Problem details: Repeat the data verbatim, images excluded.

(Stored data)
-- Opening Marker --
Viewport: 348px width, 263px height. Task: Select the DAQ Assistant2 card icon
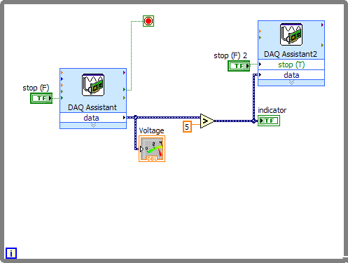[x=291, y=34]
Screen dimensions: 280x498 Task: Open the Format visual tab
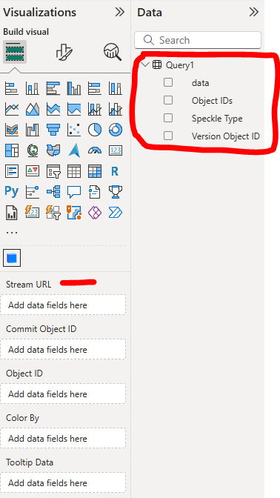click(64, 52)
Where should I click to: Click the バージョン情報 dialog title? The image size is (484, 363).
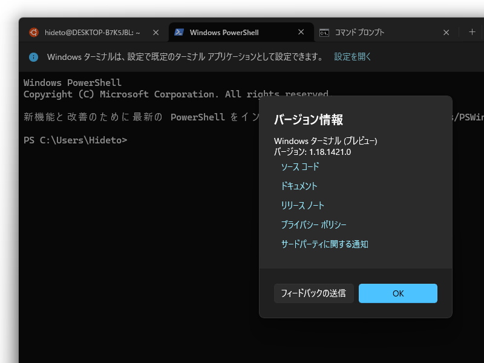310,119
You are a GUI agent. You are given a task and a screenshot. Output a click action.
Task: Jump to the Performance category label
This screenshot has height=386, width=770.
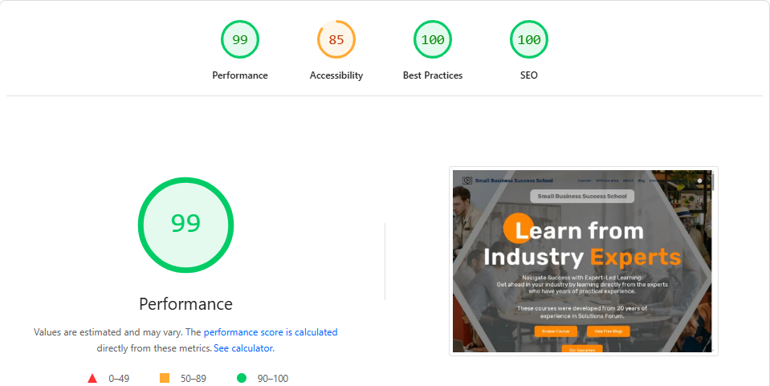(240, 75)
-- Closing Marker --
Output of the exercise:
Viewport: 348px width, 263px height. Task: Select the DAQ Assistant2 card icon
[x=291, y=34]
Screen dimensions: 280x498 Task: Open the Format visual tab
click(64, 52)
Where should I click to: Click the バージョン情報 dialog title? The image size is (484, 363).
310,119
You are a GUI agent. You are given a task and a screenshot. Output a click action.
Task: Jump to the Performance category label
This screenshot has height=386, width=770.
(240, 75)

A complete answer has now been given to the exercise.